Talk by Caskey Dickson: while (true) do; how hard can it be to keep running?

while (true) do; how hard can it be to keep running?


Caskey Dickson of Google

At Google we have more than a handful of servers and must leverage our administration time as effectively as possible. Between custom in-house software and off-the-shelf daemons, there are many parts to running a reliable, distributed, redundant service. Most fundamental is running the software and keeping it running. Through reboots, crashes, upgrades, downgrades, bugs, canaries and outages, myriad forces conspire to end your process and keep it stopped or worse, keep it alive but not functioning.
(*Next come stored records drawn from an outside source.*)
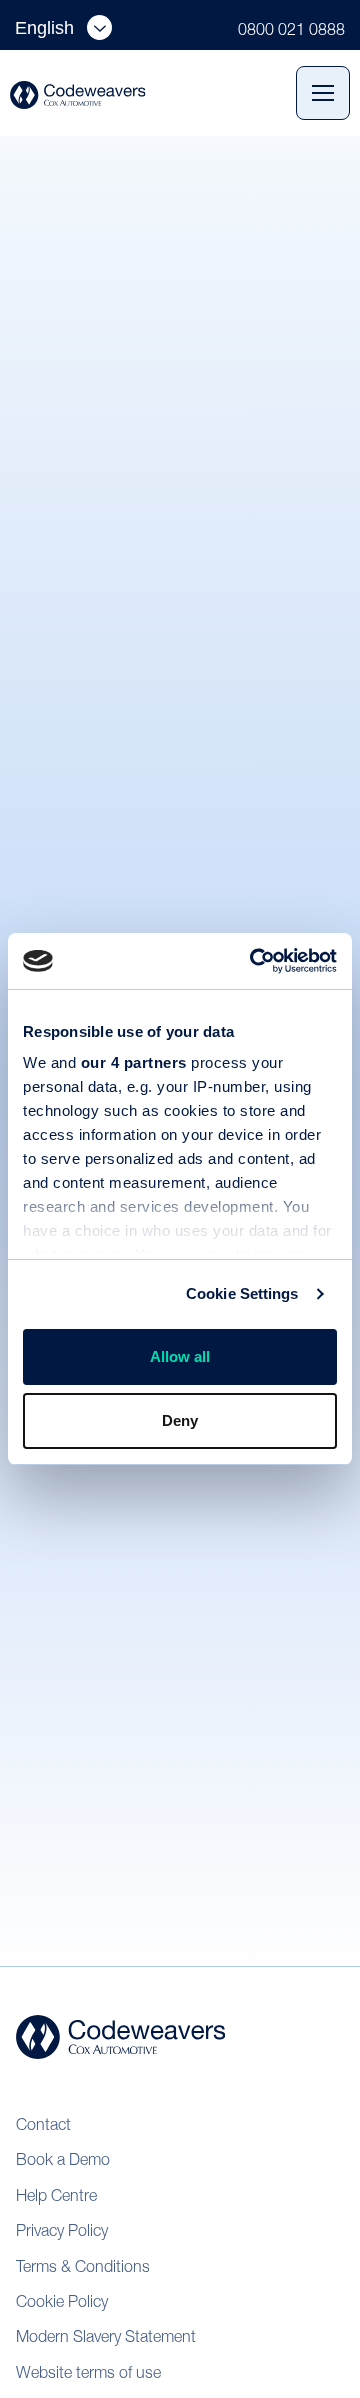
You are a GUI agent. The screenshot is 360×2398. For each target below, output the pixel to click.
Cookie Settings (242, 1293)
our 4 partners (134, 1062)
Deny (180, 1420)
There exists init, upstart, rc scripts, cron, at and more that provide mechanisms to run programs unattended, but each of them can fail in different ways. When you have dozens or hundreds of servers they will fail in many different ways. This talk will discuss the obvious and not-so-obvious failure modes of popular packages like upstart and cron, as well as how we’ve worked with and around them to ensure that when we run a daemon it stays running. Some special emphasis will be given to how virtual hosts create new challenges that can trip up launch strategies and services written for bare metal.

 

About the speaker

Caskey Dickson is a Site Reliability Engineer/Software Engineer at Google where he works on infrastructure systems writing and maintaining monitoring services that operate at google scale. Working in online service development and system administration since 1995, before coming to Google he was a senior developer at Symantec, wrote software for various internet startups such as CitySearch, Cars Direct, WeddingChannel, ran a consulting company for several years and even spent a half decade teaching undergraduate and graduate computer science at Loyola Marymount University. He has an undergraduate degree in Computer Science, a Masters in Systems Engineering and an MBA from Loyola Marymount.

 

Parking and Transportation; Getting In; Etc.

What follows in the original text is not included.